WERTHEIMER: The Multi-Intelligence Working Group is a very, very exciting program where we have set aside about $5 million a year to invest in experiments that involve at least two agencies and two different kinds of what we call INTs, so maybe it’s a signals intelligence and human intelligence. And these are experiments where no one agency feels they can afford to pay for the entire experiment or the risk is too high for them to bear alone. So they applied for grant money to a committee that I chair. And we take this money and we farm it out to entrepreneurs within the community.
The beauty of it is that in one case – let me give you one case just this year. We invested $500,000 for a new initiative that everyone thought couldn’t succeed and no one was willing to invest in, in and of themselves. It involved about five different agencies. It has to do with drugs in the Caribbean. And within one year, this program not only succeeded but interdicted over a quarter of a billion dollars worth of drugs and drug paraphernalia in one year. And this is the story we get over and over again.
The beautiful part of this is for every dollar we spend, almost on average we get a dollar of investment from the community. We’ve had over a 50-percent success rate of our experiments actually transitioning into operations. I think it’s a very rare experimental program that for every dollar invested is matched by a dollar from the community and then has a 50-percent success rate of being a persistent capability. And we are hitting home runs left and right through this.
It’s all about empowering analysts. It’s empowering people who don’t have a vehicle when they’re only in one agency to reach out and meet another agency, be creative in how you can mix different kinds of intelligence together. That’s what collaboration is about.

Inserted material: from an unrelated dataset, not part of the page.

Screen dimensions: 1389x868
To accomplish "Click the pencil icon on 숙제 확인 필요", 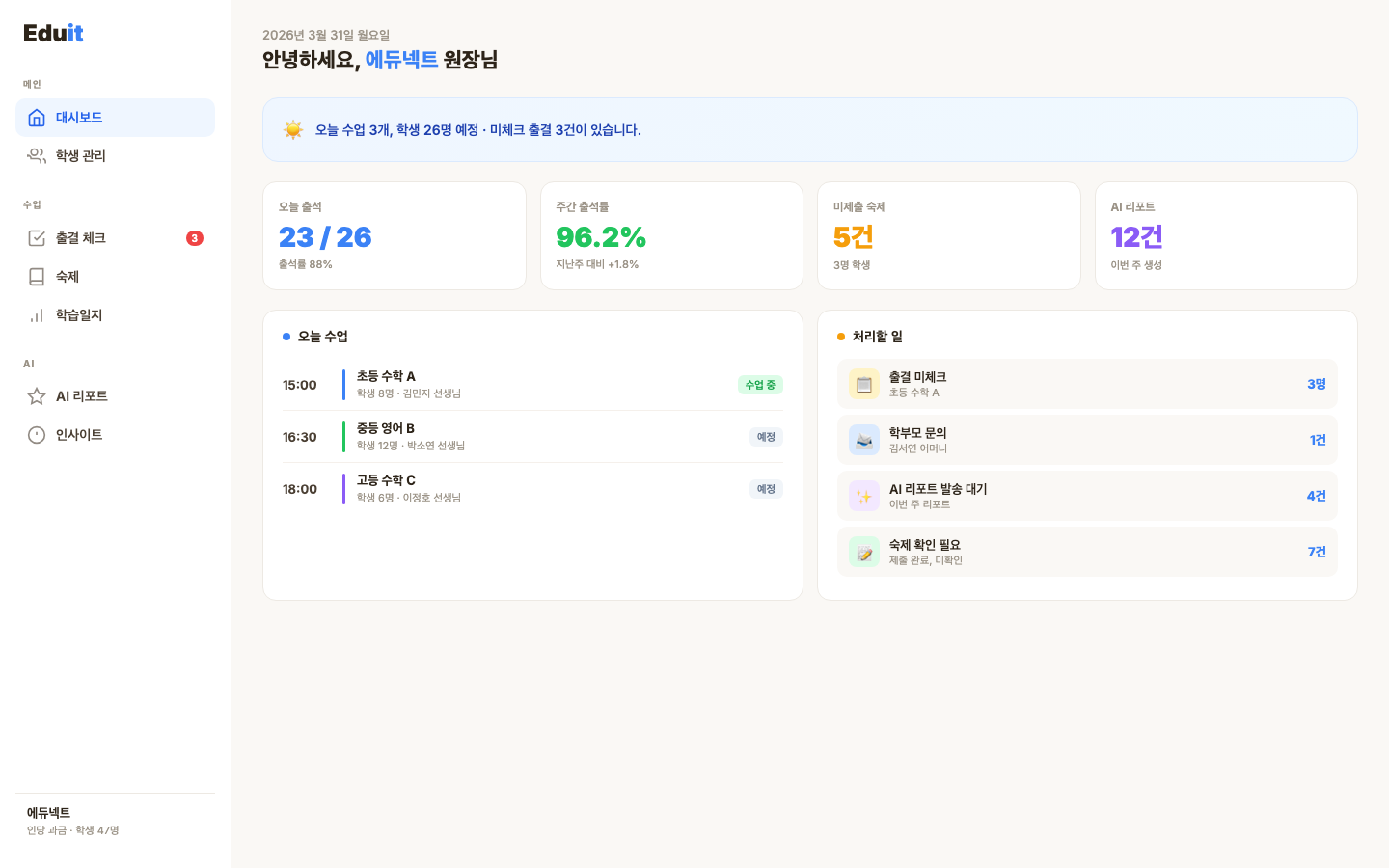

And the MINTWG – our way of saying the Multi-Intelligence Working Group – is helping to fund that.
CACAS: Sounds good. Mike, do we have another Analytic Transformation Conference to look forward to in 2009?
WERTHEIMER: I sure hope so because if the story we can tell next year is anything like the story we told this year, we are going to knock that mission ball out of the park.
CACAS: Very good. And where will that be held?
WERTHEIMER: Don’t know. It’s up to the INSA – the Intelligence and National Security Alliance that has been our partner and our sponsor in this. And it’s up to them. They lead an industry group of very, very interesting and talented people. And they demand – as long as they keep demanding, they want to know about – as long as they continue to demand to know about analytic transformation, I promise we’ll be there.
CACAS: All right. Sounds good. Mike, thank you very much.